=== PROBLEM TO WORK ON ===
Search the records below for the word "This". Copy each line where it occurs.

Dataset entries:
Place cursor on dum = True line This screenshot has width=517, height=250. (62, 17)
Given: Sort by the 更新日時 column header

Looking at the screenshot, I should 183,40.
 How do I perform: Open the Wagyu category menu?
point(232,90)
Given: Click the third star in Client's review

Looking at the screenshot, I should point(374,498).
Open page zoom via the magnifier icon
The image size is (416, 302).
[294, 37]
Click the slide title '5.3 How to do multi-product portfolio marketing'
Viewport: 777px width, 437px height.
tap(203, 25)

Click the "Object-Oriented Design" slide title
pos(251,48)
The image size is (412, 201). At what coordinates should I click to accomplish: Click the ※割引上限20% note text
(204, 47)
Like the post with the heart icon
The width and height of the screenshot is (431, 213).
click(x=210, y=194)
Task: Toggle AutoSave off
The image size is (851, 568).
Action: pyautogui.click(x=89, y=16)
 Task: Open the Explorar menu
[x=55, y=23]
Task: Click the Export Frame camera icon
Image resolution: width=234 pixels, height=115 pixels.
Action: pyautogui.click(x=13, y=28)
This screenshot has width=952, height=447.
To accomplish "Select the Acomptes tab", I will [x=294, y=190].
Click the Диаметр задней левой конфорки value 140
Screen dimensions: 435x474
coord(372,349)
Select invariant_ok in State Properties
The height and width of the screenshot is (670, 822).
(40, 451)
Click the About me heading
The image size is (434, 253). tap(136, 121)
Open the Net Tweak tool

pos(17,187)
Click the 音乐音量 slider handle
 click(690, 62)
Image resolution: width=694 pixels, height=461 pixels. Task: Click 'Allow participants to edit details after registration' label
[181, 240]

=== SOLUTION BELOW ===
Place cursor on dum = True line This screenshot has width=517, height=250. (62, 17)
This screenshot has width=952, height=447.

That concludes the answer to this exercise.